Texte à lire.
——————
L'Usine Digitale : Si une entreprise veut commercialiser sa viande artificielle dans l'Union européenne, quelle procédure devra-t-elle respecter ?
Katia Merten-Lentz : C'est le Règlement "Novel Food" qui encadre cette question. Il date de 1997 et avait pour objectif d'uniformiser les règles sur les ingrédients alimentaires connus et consommés à travers l'Europe. En 2018, ce texte a été révisé pour être plus en faveur de l'innovation, afin de soutenir les opérateurs dans leur démarche tout en conservant un équilibre entre innovation et protection du consommateur. La Commission européenne a introduit la notion de "data protection" de cinq ans, qui permet aux opérateurs de garder le monopole de l'autorisation. Il n'y a plus la nécessité de redemander une autorisation tous les ans. La viande artificielle révèle clairement du champ du Règlement "Novel Food".
La mise sur le marché des novel foods repose sur un système d'autorisation préalable avec un examen national par les autorités sanitaires des Etats membres. La demande est déposée par l'industriel auprès d'un Etat membre. Les autres États membres transmettent leurs remarques sous forme d'un rapport d'évaluation secondaire. La Commission européenne prend une décision finale, après avoir éventuellement consulté l'Autorité européenne de sécurité des aliments (EFSA). Si cette décision est favorable à la mise sur le marché du novel food, le produit peut être commercialisé sur l'ensemble du marché européen.
Obtenir une autorisation Novel Food est tout à fait possible du moment que le dossier dans son ensemble est solide et cohérent, tant du point de vue scientifique que du point de vue réglementaire, afin de convaincre la Commission européenne et l'EFSA que l'aliment est sans risque pour la santé et non trompeur pour les populations cibles.
Combien de temps prend cette procédure ?
Obtenir une autorisation Novel Food prend environ deux ans depuis l'entrée en vigueur du nouveau règlement, une fois que le dossier est déposé. Par le passé, le délai était beaucoup plus long, au minimum 3 ou 4 ans.
Des start-up ont-elles déjà déposé une demande ?
Rien n'a encore été commercialisé car aucune autorisation Novel Food n'a été obtenue à ce jour. Mais des dossiers sont en cours de préparation. Il y a une quinzaine de sociétés à l'échelle mondiale qui travaillent sur la viande artificielle, en Israël, aux Etats-Unis, en Espagne, au Royaume-Uni, aux Pays-Bas et en France. Aujourd'hui, la difficulté est de passer d'une projection "recherche et développement" à la production de masse. Personne n'a encore passé ce cap. La première difficulté reste l'obtention d'une autorisation Novel Food, mais la notion de production massive pour être rentable sur le marché est évidemment une donne importante.
——————
Extrait de données.
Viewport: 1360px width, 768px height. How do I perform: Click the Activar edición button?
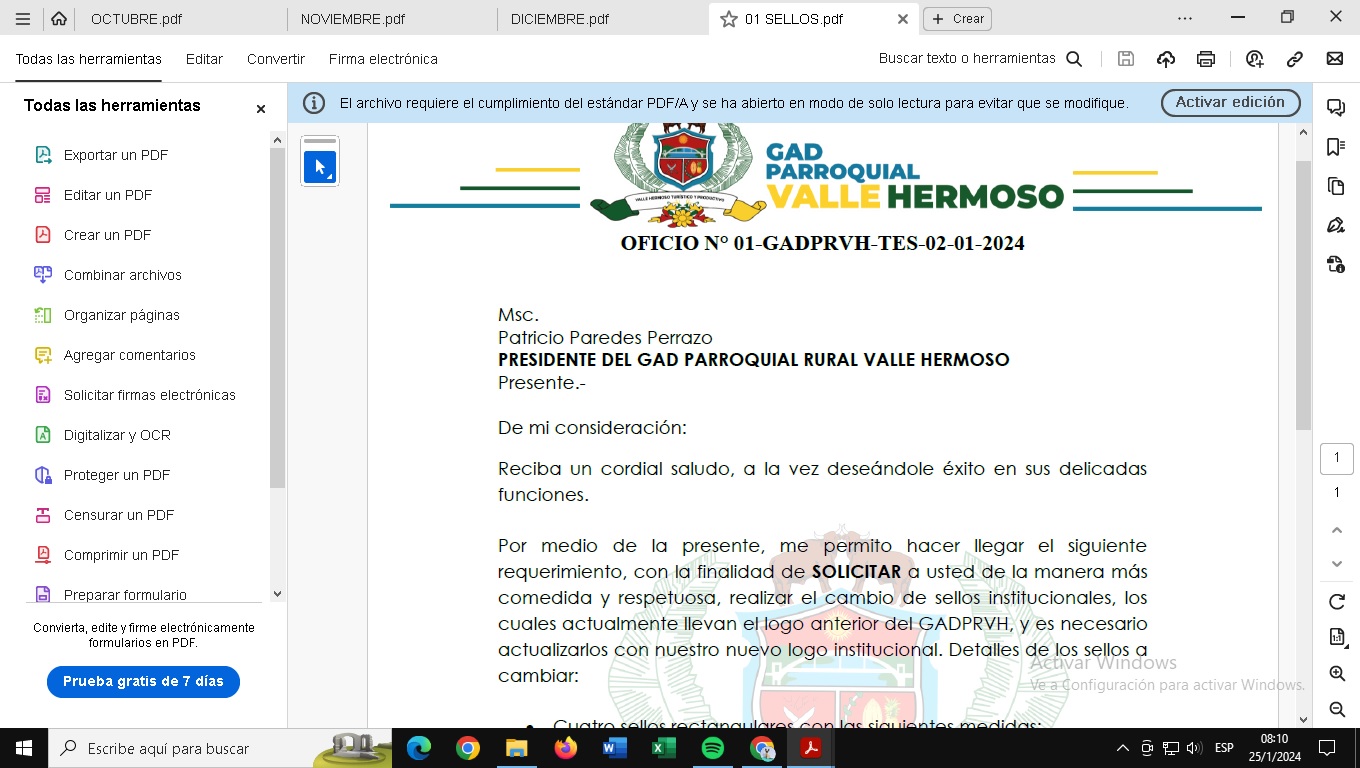pyautogui.click(x=1230, y=102)
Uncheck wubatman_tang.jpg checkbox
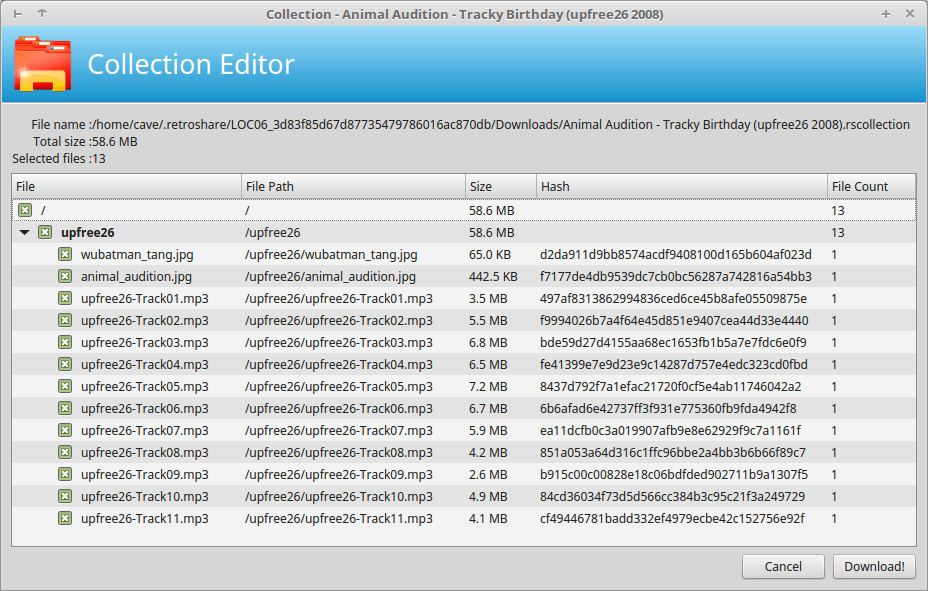The height and width of the screenshot is (591, 928). [65, 254]
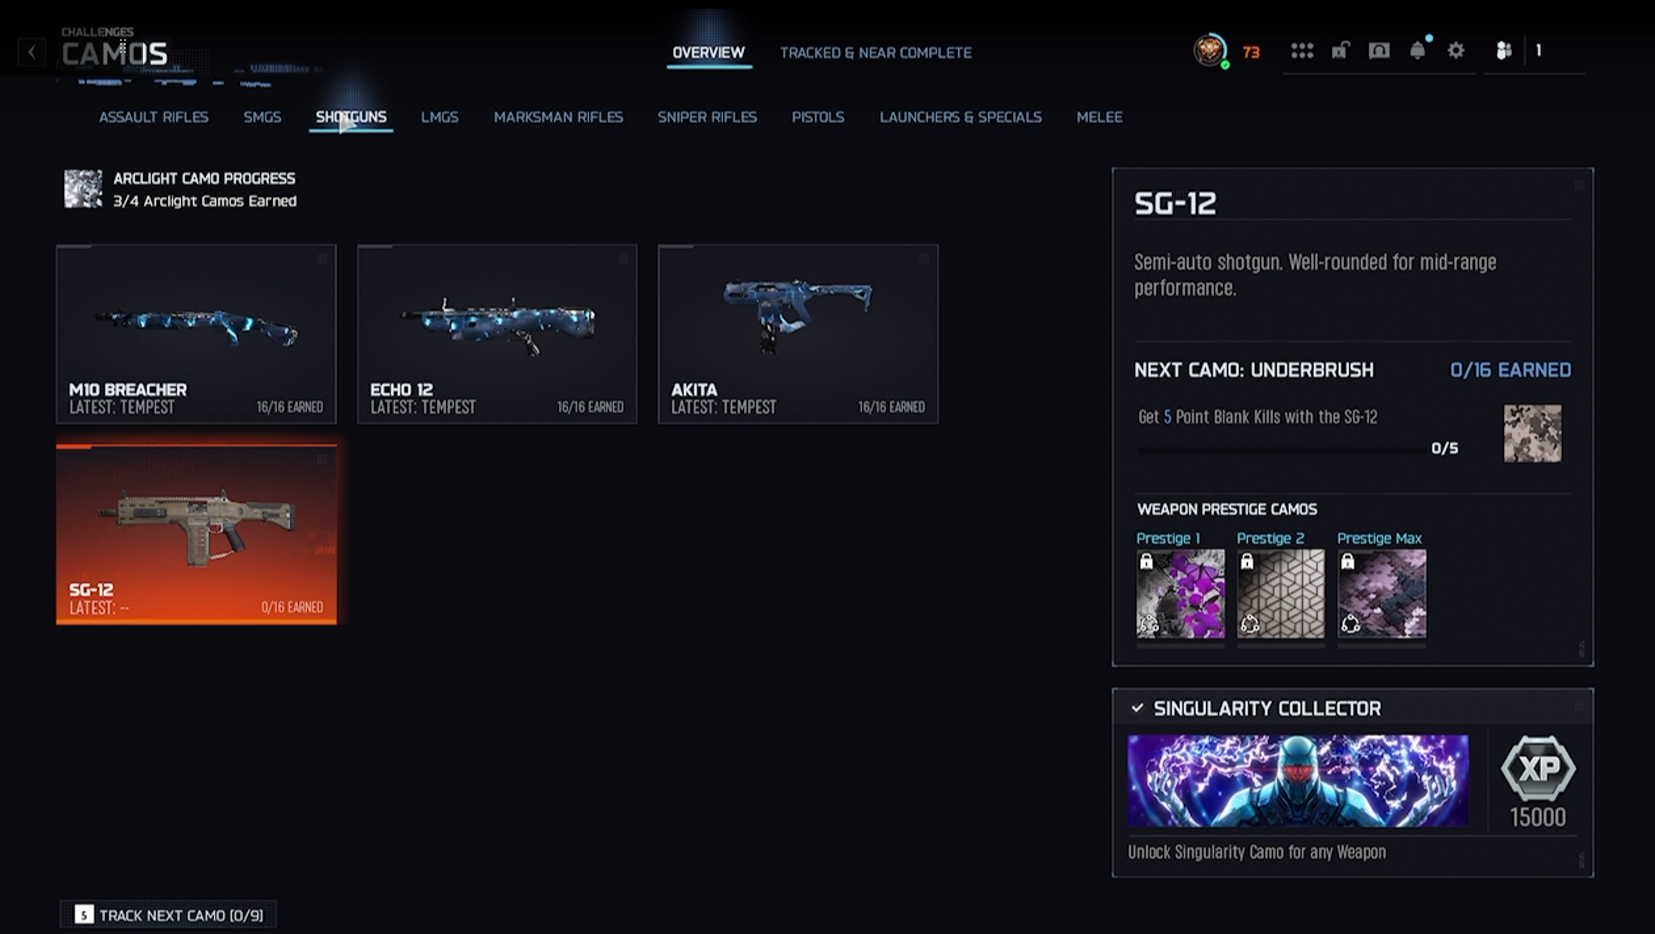This screenshot has width=1655, height=934.
Task: Click Track Next Camo button
Action: (x=168, y=915)
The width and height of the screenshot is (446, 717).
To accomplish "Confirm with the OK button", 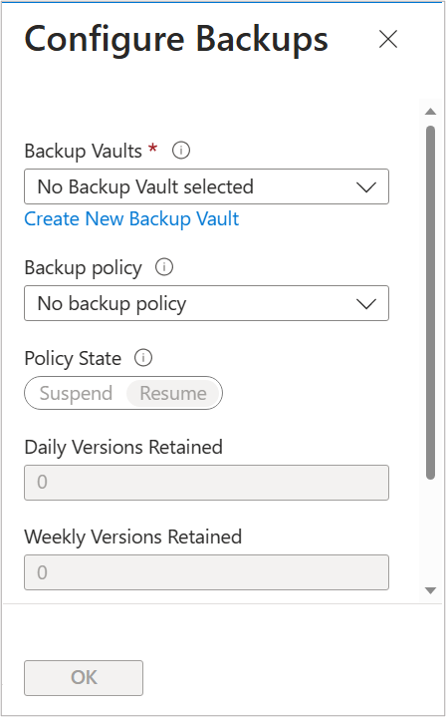I will (x=84, y=678).
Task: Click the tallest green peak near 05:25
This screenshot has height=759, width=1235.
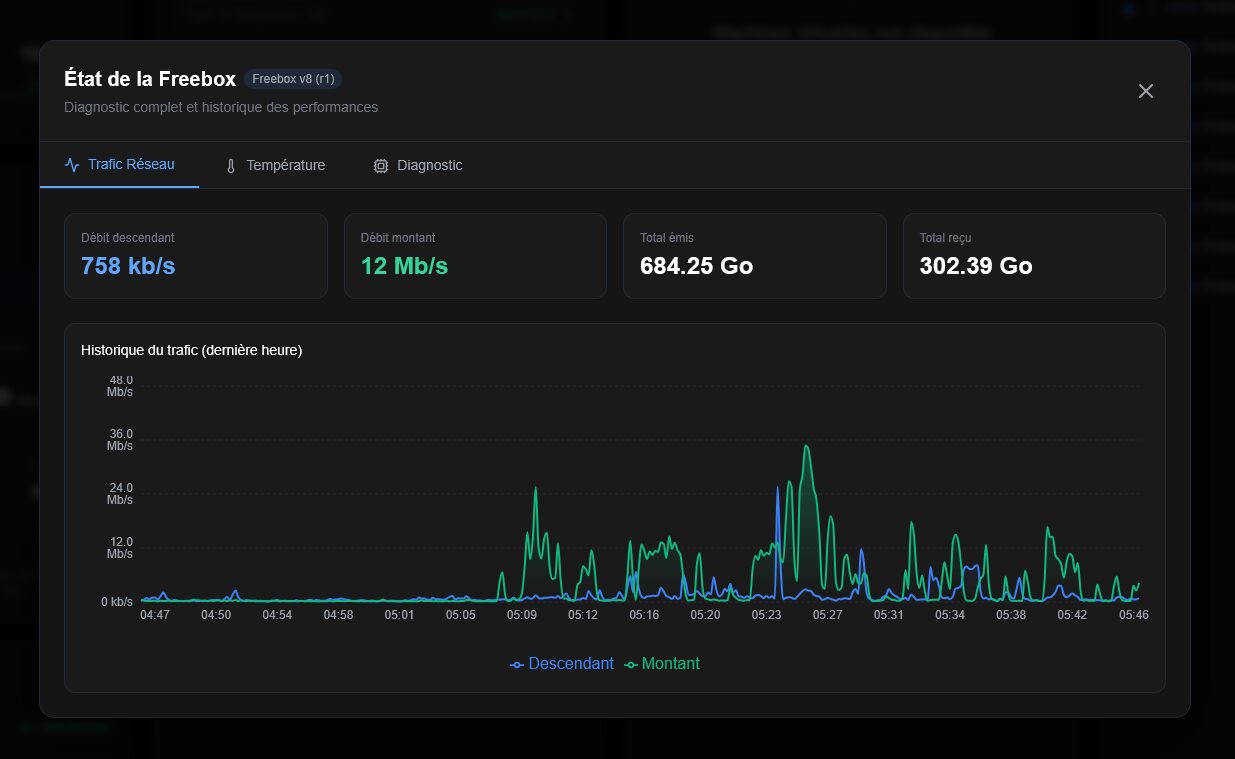Action: coord(806,447)
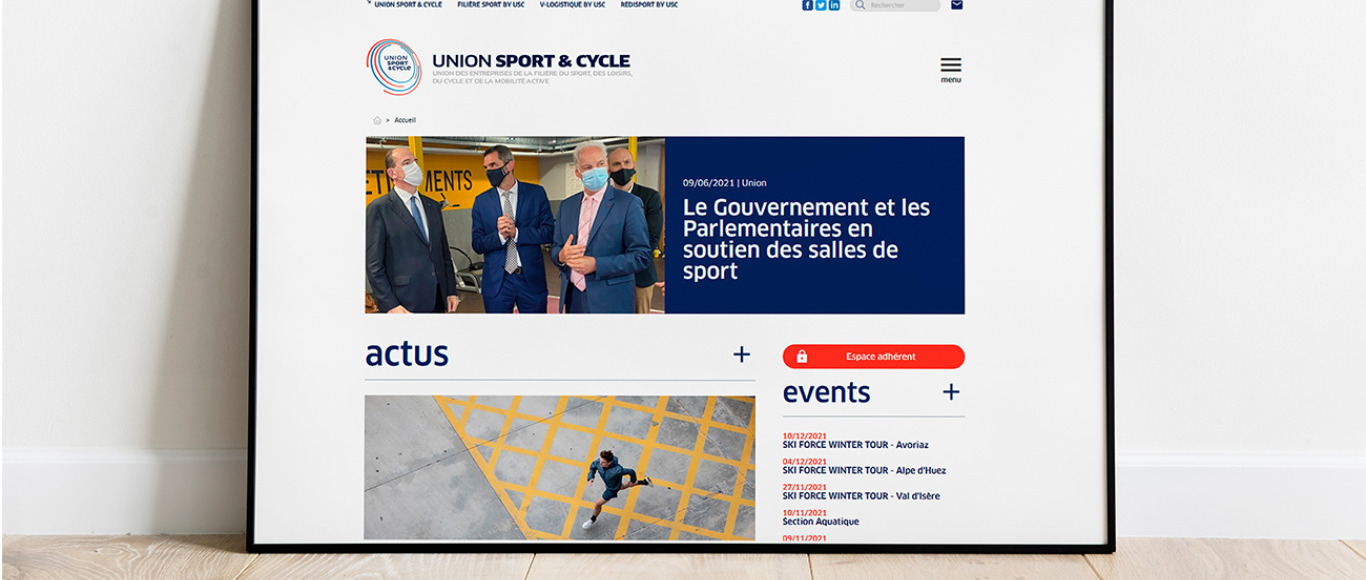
——————
Travail à faire.
1/ Reprenez le passage du texte sur la viande artificielle qui commence par "Obtenir une autorisation Novel Food est" et se poursuit jusqu'à "les populations cibles.", en remplaçant "solide et cohérent" par "rigoureux et complet".
2/ D'après le texte sur la viande artificielle, combien de temps faut-il pour obtenir une autorisation Novel Food depuis l'entrée en vigueur du nouveau règlement, une fois le dossier déposé ?
Les lignes n'ont aucun lien avec le texte sur la viande artificielle.

Corrigés complets.
1/
Obtenir une autorisation Novel Food est tout à fait possible du moment que le dossier dans son ensemble est rigoureux et complet, tant du point de vue scientifique que du point de vue réglementaire, afin de convaincre la Commission européenne et l'EFSA que l'aliment est sans risque pour la santé et non trompeur pour les populations cibles.

2/ Il faut environ deux ans.